_What to do_. The answer must be an exact copy of the lines from the one with "You are a computer-use" to the last line of the entries below, both included, and must contain no pictures.

_Supplied records_.
▬▬▬

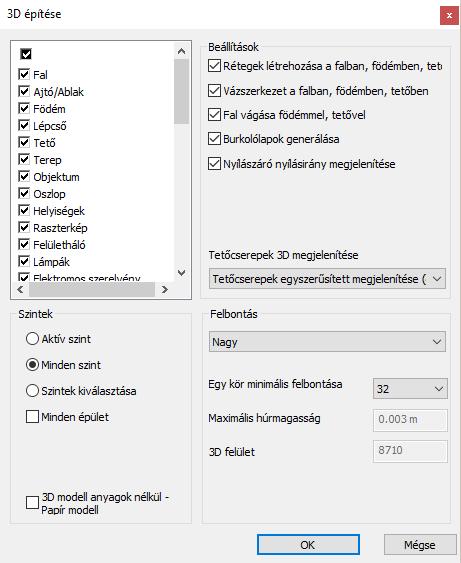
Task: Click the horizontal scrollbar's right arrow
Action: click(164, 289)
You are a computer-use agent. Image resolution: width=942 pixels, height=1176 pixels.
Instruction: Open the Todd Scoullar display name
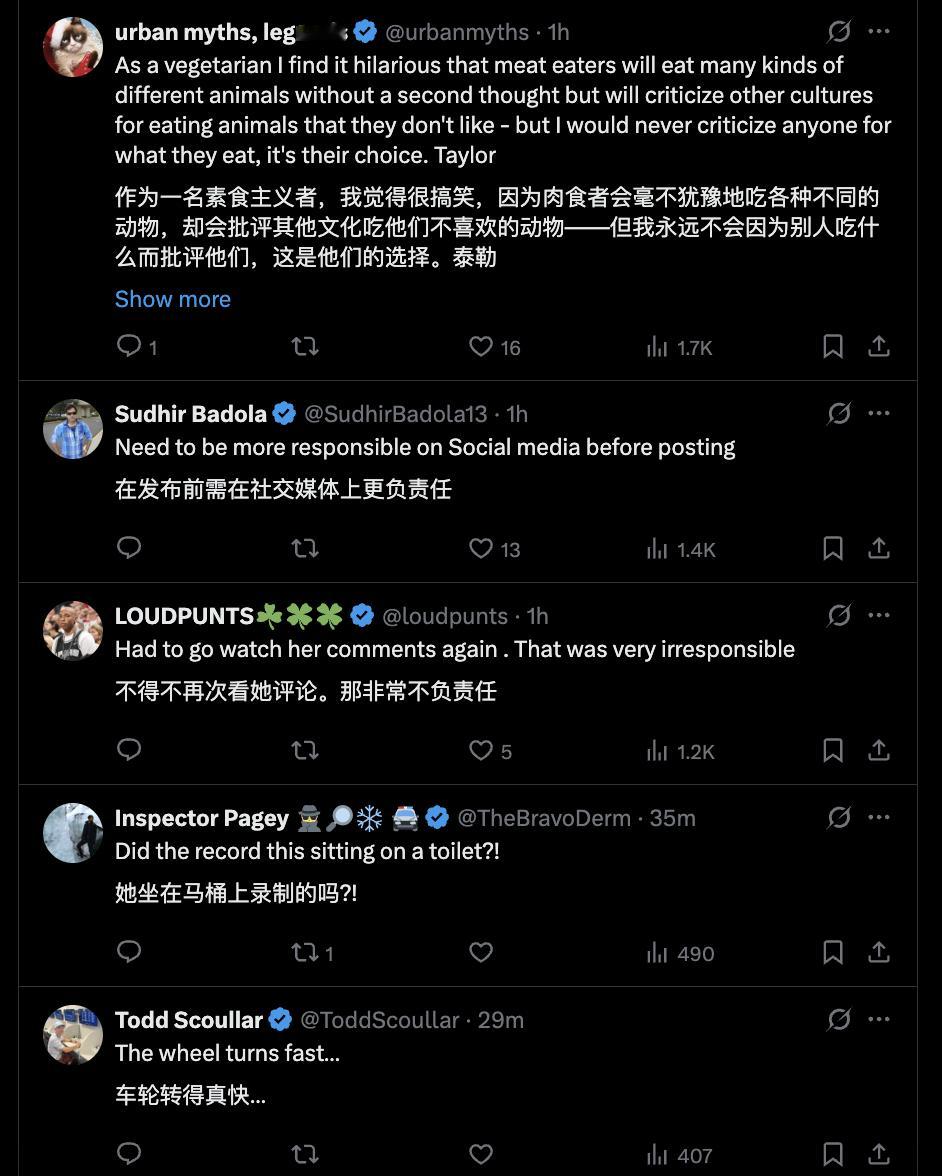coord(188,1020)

▬▬▬

_Solution to this exercise_.
You are a computer-use agent. Image resolution: width=942 pixels, height=1176 pixels.
Instruction: Open the Todd Scoullar display name
coord(188,1020)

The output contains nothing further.